Thomas Mendel, MD, PHD, received a five-year, $1.03 million K08 award from The National Eye Institute for his project titled "Insulin-accelerated surgical approach to pre-retinal gene therapy." He will explore strategies to deliver gene therapies for inherited retinal diseases, which can cause progressive vision loss and blindness.  

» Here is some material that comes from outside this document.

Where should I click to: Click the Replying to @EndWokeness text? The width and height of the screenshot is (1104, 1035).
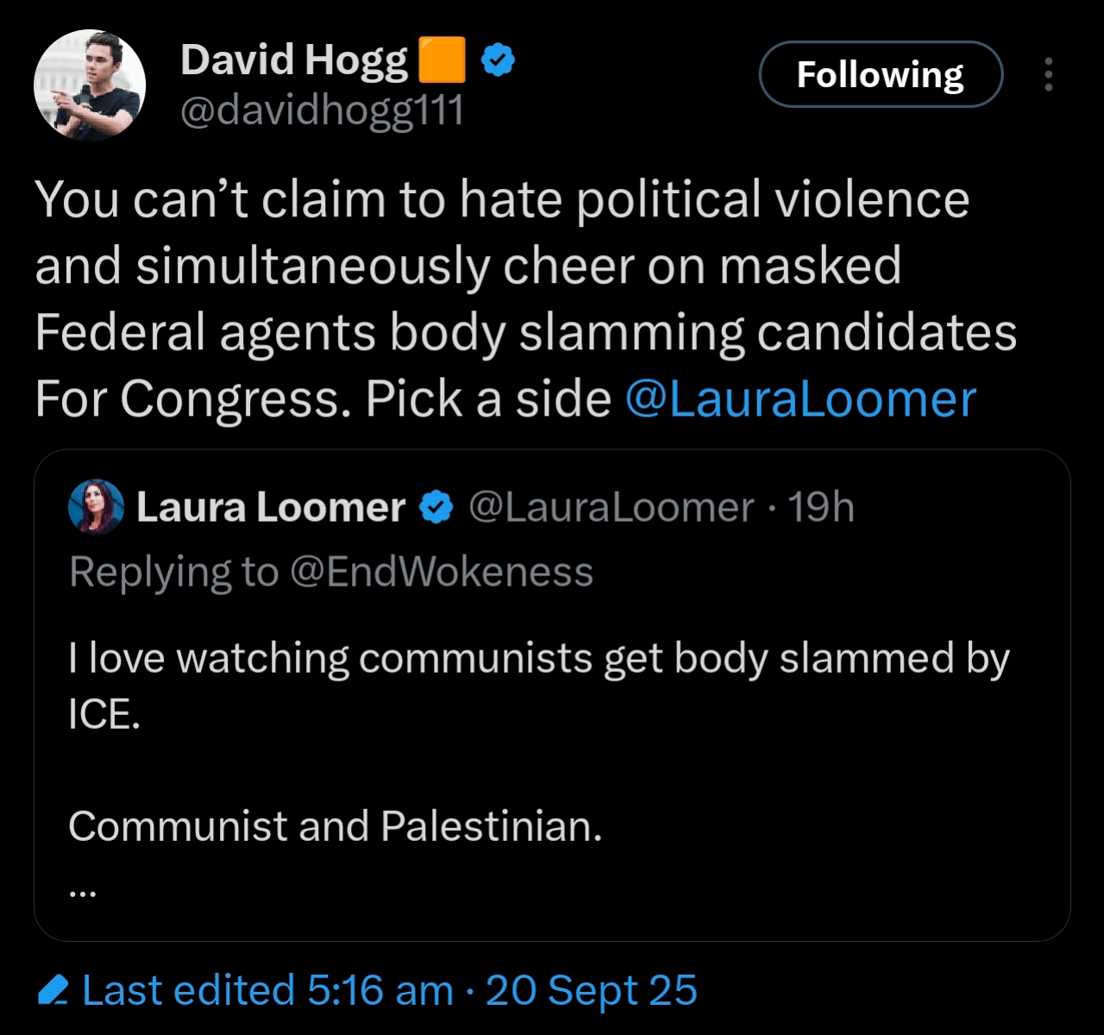pyautogui.click(x=331, y=572)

Inherited retinal disease (IRD) represents a molecularly heterogenous group of chronic blinding conditions that impact 5.5 million people worldwide, stemming from mutations in over 240 genes. The retina spans from the inner limiting membrane to photoreceptors just above the retinal pigment epithelium (RPE), which supports them and recycles opsins. The RPE also produces local insulin for retinal insulin receptors. The first Food and Drug Administration-approved gene therapy for IRD treatment, voretigene neparvovec (Luxturna®), can cause retinal or RPE atrophy near the injection site, potentially due to immune reactions or mechanical injury during delivery. This research will: 

1. Test a novel adeno-associated virus (AAV) administration approach that combines a pre-retinal approach rather than a sub-retinal approach with adjuvant insulin administration to accelerate uptake of AAV into retinal cells.  

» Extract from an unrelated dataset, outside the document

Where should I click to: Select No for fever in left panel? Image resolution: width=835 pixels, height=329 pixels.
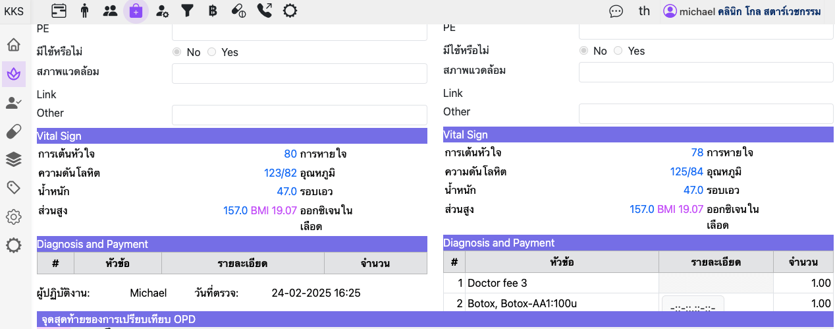coord(176,52)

2. Examine if the AAV uptake into retinal cells can be accelerated to the order of minutes, allowing for removal of residual AAV after transduction during surgery, avoidance of intentional retinal detachment and prevention of inflammation from residual AAV.  
3. Possibly show that if successful, this gene-agnostic approach could be quickly adopted to treat virtually any inherited retinal disease and be extended to nonviral approaches for larger genes.